Quand les politiciens et les médias cherchent à diviser

À peine 2022 pointait-t-il le bout de son nez que le ministre de l’Éducation, Jean-Michel Blanquer, inaugurait et finançait sous forme d’un colloque son obsession réactionnaire contre – tout d’un bloc – : féministes, antiracistes et anticapitalistes. Tout comme le communiste de la guerre froide, le woke, cet intellectuel trop progressiste pour l’ordre dominant, peut se cacher n’importe où et menacerait la société en permanence, dans l’ombre… Un épouvantail bien utile à la droite réactionnaire.

Un événement s’est ainsi tenu en grande pompe à la Sorbonne il y a deux ans, grâce aux fonds du ministère, à propos de ces personnes qui menaceraient les « idées des Lumières »Ces personnes qui, selon les organisateurs, portent « la pensée décoloniale, aussi nommée woke ou cancel culture ».
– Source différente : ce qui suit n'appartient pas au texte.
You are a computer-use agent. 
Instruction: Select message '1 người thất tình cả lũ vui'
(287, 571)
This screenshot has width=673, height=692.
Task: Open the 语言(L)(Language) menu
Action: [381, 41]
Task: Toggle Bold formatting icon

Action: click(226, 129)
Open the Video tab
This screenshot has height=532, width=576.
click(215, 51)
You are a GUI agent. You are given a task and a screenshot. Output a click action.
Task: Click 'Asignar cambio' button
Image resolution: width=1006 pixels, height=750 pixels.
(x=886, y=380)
Comme le rappelle l’Humanité : « Il s’agit pourtant de trois choses différentes. Les études décoloniales visent à critiquer le système ­économique néolibéral et à décoloniser les rapports humains. Le terme «  woke  », venu des États-Unis, désigne ceux qui «  s’éveillent  » devant les inégalités sociales et les discriminations sexistes et racistes. Enfin, la «  cancel culture  », ou «  culture de l’effacement  », vise à mettre au ban un personnage historique [ou public] en fonction de ses actions, ou une œuvre, suivant son contenu ».

Mais pour les conservateurs du système bourgeois reposant sur la division des plus pauvres, peu importe la subtilité du contenu socio-politique, philosophique ou scientifique qui se cache derrière ces courants de pensée. Peu importe aussi, pour eux, à quel point ces réflexions sont intéressantes, ou profondément constructives – et non pas destructrices. Puisqu’il s’agit pour ces populistes, coûte que coûte, de faire taire les prémices d’un nouvel horizon moral. Vite vite, avant que ces idées nouvelles de justice en faveur des personnes trop longtemps dominées ne prennent place et fassent tomber quelques privilèges bien gardés depuis si longtemps.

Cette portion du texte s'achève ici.